This transcript is sponsored by our transcript partner – Rev – Get $10 off your first order

John Jantsch: Productivity. That’s the name of the game today, right? Get as much done in the day as you can. But let’s not confuse productivity with focus because focus is what it takes to actually get the important work done. And that’s what we talk about on this episode of The Duct Tape Marketing Podcast. We’re going to visit with Chris Bailey. He’s the author of Hyperfocus.

Hello and welcome to another episode of The Duct Tape Marketing Podcast. This is John Jantsch and my guest today is Chris Bailey. He’s a productivity expert and an international best-selling author of the book called The Productivity Project. But today we’re going to talk about a new book called Hyperfocus: How to Be More Productive in a World of Distraction.

So, Chris, thanks for joining me.

Chris Bailey: Hey, thanks for having me, man.

John Jantsch: So there are two words in this title that I want us to spend some time on. Focus and productivity. Are those the same thing? Are they interchangeable?

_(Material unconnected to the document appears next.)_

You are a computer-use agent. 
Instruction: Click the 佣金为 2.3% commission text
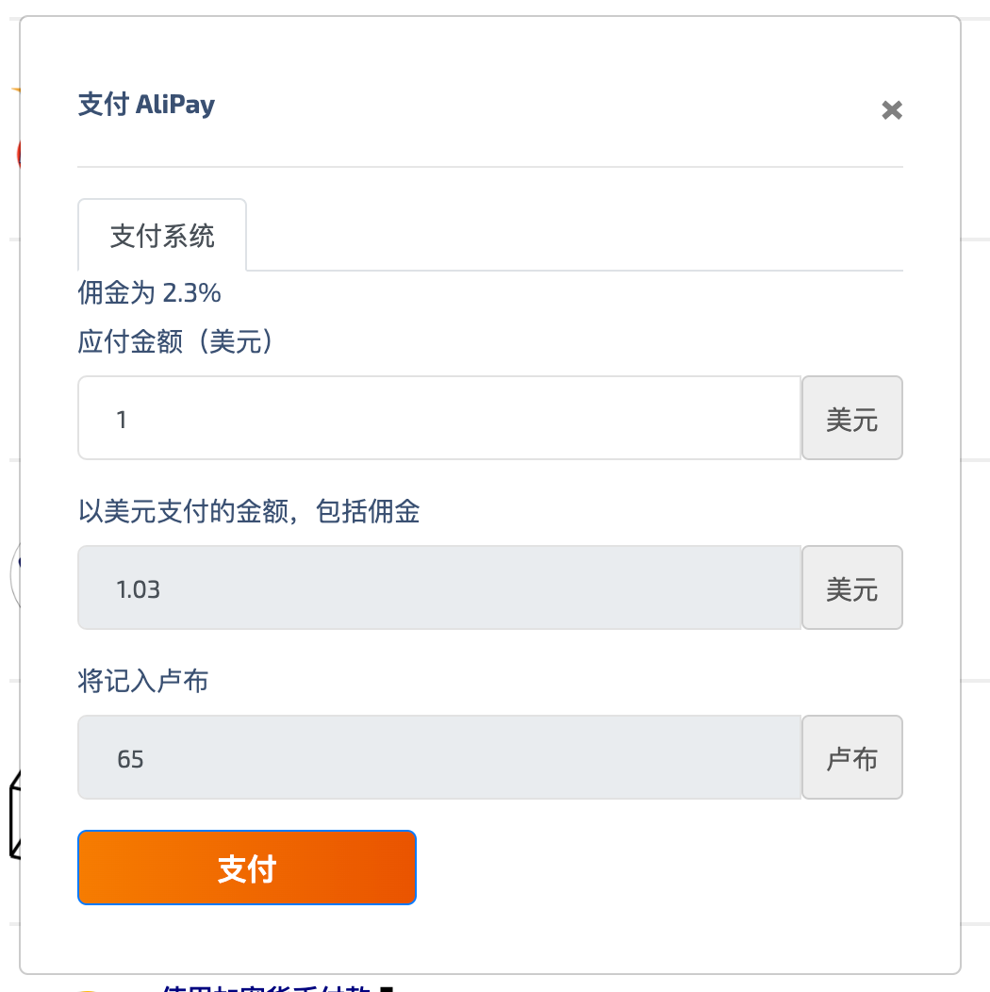click(149, 293)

How are they linked together?

Chris Bailey: I think the more focused we are and the better we manage our attention, the more productive we become. But I don’t really have a cut and dry way by which I look at productivity because when you zoom out from the idea of productivity, you realize that so much effects how much you’re able to accomplish throughout the course of the day. How much energy we have affects it, whether we spend our time on the best possible things in the first place. And so focus is one of those things that contributes to it but, at the same time, I would argue that in the environments that we work inside of today, it’s the ingredient that’s in the most demand and it’s the one that we so often have the least control over. You know, the world decides for us what we focus on instead of us choosing what we focus on ahead of time.

John Jantsch: In fact, you could make a case for, and some people do, that hyper focus can actually be a detriment. You know, there’s a lot of people in ADHD world that treat hyperfocusness, if that’s a word.

Chris Bailey: Sure, why not.

John Jantsch: And so while you’re talking about it as the killer thing, it also has its limitations … Or has to be managed in order to create productivity. Would you agree with that?

Chris Bailey: Oh yeah. The way that I choose to define hyper focus … I kind of borrow, like you said, the term from ADHD literature. I use it as a definition for when we bring our complete attention to something but our deliberate attention to something. And so that kind of cuts to the core of it.

If I’ve found one thing in researching productivity and nerding out about these ideas for so long, it’s that what lies at the center of what it means to be productive isn’t working harder, harder, harder, faster, faster, faster. It’s working with greater intention and deliberateness. And so I think that’s something we need to do with our focus, too. The term hyperfocus, and if you look at the cover of the book, I have a copy here, it’s very red. It’s very vivid and bright. And it kind of implies some intensity. But I think it’s a bit slower than that. It’s just about choosing what we focus on before we focus. Which is way easier said than done which is why there’s been a few books on the topic. But we have to bring that deliberate attention to something.

John Jantsch: Hang on a second, I’m making a stock trade right now.

Chris Bailey: Okay. What … please come back, John.

John Jantsch: No, I’m kidding right now. I’m really just trying-

Chris Bailey: John, come back.

John Jantsch: -to get into this idea of multitasking. Can’t we get more done if we’re multitasking?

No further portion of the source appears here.